Topic
Home / Pemuda / Cerpen / Kepergian Fatimah

Kepergian Fatimah

Konten ini adalah kiriman dari pembaca dakwatuna.com. Kirimkan informasi, gagasan, pemikiran, atau pendapat dari Anda dalam bentuk tulisan kepada kami, klik di sini.
Ilustrasi (inet)
Ilustrasi (inet)

dakwatuna.com – Waktu memang begitu cepat beranjak, bahkan aku baru tersadar jika usiaku kini telah menginjak angka 21 tahun. Sepertinya baru beberapa tahun lalu aku meninggalkan masa bermain dengan teman kecilku, berlari, berkejaran, bermain di sungai bahkan tak jarang membohongi bunda demi mandi di sungai yang kapan saja bisa menenggelamkan tubuh kami. Tapi itulah masa indah yang pernah terlewati di masa kecil.

“Kak, rina mau punya adek baru loh” rina mendatangiku yang duduk di ayunan

Hari ini memang sengaja aku datang ke rumah paman yang hanya berjarak beberapa meter saja dari rumah, sembari mengisi waktu libur kuliah dan silaturrahmi. Aku cukup heran mendengar ucapan rina, memang bukan hal yang aneh jika ibu hamil karna usianya juga masih memungkinkan, namun terasa janggal karna sejak kelahiran iyad 9 tahun lalu, ibu tidak pernah hamil lagi.

“Rina tau dari mana ibu hamil?”

“Rina tau lah kak, kakak gak percaya ya? ayolah kita tanya bunda” rina meyakinkanku sembari menyeratku

“Udah, iya kak percaya. Jadi iyad gimana?”

“Iyad? Ya gitulah kak, kenapa sama iyad kak?”

Aku menggelengkan kepala sembari tersenyum, aku baru sadar jika gadis manis yang mempunyai hidung mancung ini masihlah gadis yang beranjak remaja dan belum terlalu memahami arah pembicaraanku.

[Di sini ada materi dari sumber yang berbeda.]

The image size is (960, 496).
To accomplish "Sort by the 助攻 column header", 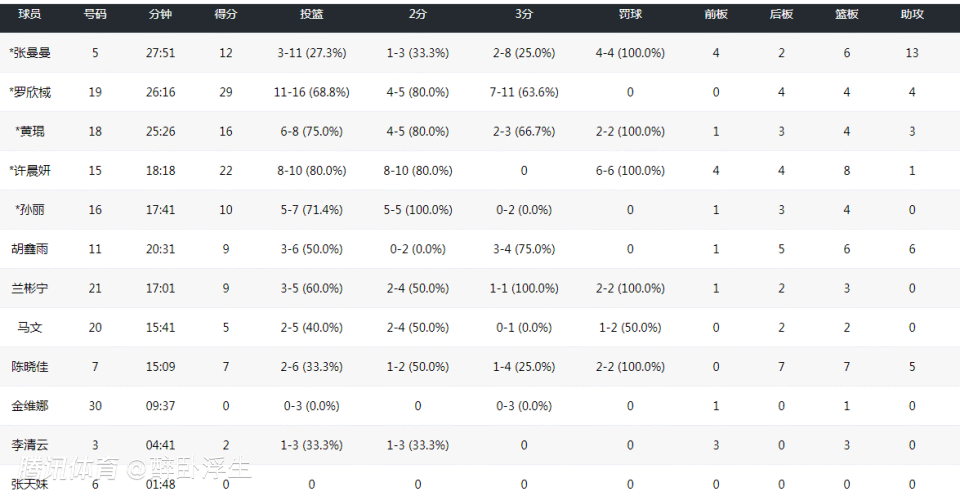I will [912, 15].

“Zahra kapan datang? Kok gak masuk? Lagi libur ya?” ibu menghampiri kami ke ayunan

Aku menyalam dan membantunya menaiki ayunan, entah kenapa rasanya sedikit parno dengan kehamilan ibu kali ini. Ibu duduk di hadapanku, aku memperhatikannya dan tersenyum.

“Kenapa senyum? Ibu tanya kok gak di jawab?” ibu kembali tersnyum padaku

“Maaf bu, zahra udah 2 hari di sini cuma baru sempat kemari hari ini. Zahra memang lagi libur bu. ibu sehat?”

“Alhamdulillah sehat, doakan juga adiknya sehat ya”

Aku mengamini dan menjawab dengan senyuman, dan kini aku yakin bahkan haqqul yakin dengan apa yang diceritakan rina sebelumnya.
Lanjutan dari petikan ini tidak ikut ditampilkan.